THE TASK | Reproduce every one of the following records verbatim, line for line.

Dataset excerpt |
▬▬▬

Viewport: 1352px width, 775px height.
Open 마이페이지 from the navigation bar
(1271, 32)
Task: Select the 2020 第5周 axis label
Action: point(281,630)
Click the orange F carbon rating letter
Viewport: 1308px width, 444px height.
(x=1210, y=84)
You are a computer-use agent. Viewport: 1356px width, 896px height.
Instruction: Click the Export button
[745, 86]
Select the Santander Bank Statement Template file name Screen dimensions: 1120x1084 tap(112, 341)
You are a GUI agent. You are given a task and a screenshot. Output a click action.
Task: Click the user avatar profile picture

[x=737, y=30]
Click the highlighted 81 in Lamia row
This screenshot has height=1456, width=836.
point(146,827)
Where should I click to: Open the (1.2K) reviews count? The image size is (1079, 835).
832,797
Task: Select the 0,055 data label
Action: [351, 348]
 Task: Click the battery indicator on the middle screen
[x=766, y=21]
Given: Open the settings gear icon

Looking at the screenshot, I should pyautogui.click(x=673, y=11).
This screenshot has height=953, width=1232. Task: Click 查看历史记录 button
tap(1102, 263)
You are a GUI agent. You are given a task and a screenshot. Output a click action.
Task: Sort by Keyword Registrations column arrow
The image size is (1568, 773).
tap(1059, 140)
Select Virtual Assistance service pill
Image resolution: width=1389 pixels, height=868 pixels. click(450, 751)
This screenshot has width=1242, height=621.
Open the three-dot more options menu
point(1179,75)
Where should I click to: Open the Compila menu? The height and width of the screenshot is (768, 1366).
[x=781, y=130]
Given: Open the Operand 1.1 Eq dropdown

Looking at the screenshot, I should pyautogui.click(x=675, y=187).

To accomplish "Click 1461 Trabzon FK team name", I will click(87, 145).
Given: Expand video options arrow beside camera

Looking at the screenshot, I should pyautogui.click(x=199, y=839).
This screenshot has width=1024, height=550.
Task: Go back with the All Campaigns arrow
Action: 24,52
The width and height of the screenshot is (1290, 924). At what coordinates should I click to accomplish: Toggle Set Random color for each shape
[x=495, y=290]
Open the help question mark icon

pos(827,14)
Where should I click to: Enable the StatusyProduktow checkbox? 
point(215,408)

▬▬▬

FINAL RESULT |
Viewport: 1352px width, 775px height.
Open 마이페이지 from the navigation bar
(1271, 32)
Task: Select the 2020 第5周 axis label
Action: point(281,630)
Click the orange F carbon rating letter
Viewport: 1308px width, 444px height.
(x=1210, y=84)
You are a computer-use agent. Viewport: 1356px width, 896px height.
Instruction: Click the Export button
[745, 86]
Select the Santander Bank Statement Template file name Screen dimensions: 1120x1084 tap(112, 341)
You are a GUI agent. You are given a task and a screenshot. Output a click action.
Task: Click the user avatar profile picture

[x=737, y=30]
Click the highlighted 81 in Lamia row
This screenshot has height=1456, width=836.
point(146,827)
Where should I click to: Open the (1.2K) reviews count? The image size is (1079, 835).
832,797
Task: Select the 0,055 data label
Action: [351, 348]
 Task: Click the battery indicator on the middle screen
[x=766, y=21]
Given: Open the settings gear icon

Looking at the screenshot, I should pyautogui.click(x=673, y=11).
This screenshot has height=953, width=1232. Task: Click 查看历史记录 button
tap(1102, 263)
You are a GUI agent. You are given a task and a screenshot. Output a click action.
Task: Sort by Keyword Registrations column arrow
The image size is (1568, 773).
tap(1059, 140)
Select Virtual Assistance service pill
Image resolution: width=1389 pixels, height=868 pixels. click(450, 751)
This screenshot has width=1242, height=621.
Open the three-dot more options menu
point(1179,75)
Where should I click to: Open the Compila menu? The height and width of the screenshot is (768, 1366).
[x=781, y=130]
Given: Open the Operand 1.1 Eq dropdown

Looking at the screenshot, I should pyautogui.click(x=675, y=187).

To accomplish "Click 1461 Trabzon FK team name", I will click(87, 145).
Given: Expand video options arrow beside camera

Looking at the screenshot, I should pyautogui.click(x=199, y=839).
This screenshot has width=1024, height=550.
Task: Go back with the All Campaigns arrow
Action: 24,52
The width and height of the screenshot is (1290, 924). At what coordinates should I click to accomplish: Toggle Set Random color for each shape
[x=495, y=290]
Open the help question mark icon

pos(827,14)
Where should I click to: Enable the StatusyProduktow checkbox? 
point(215,408)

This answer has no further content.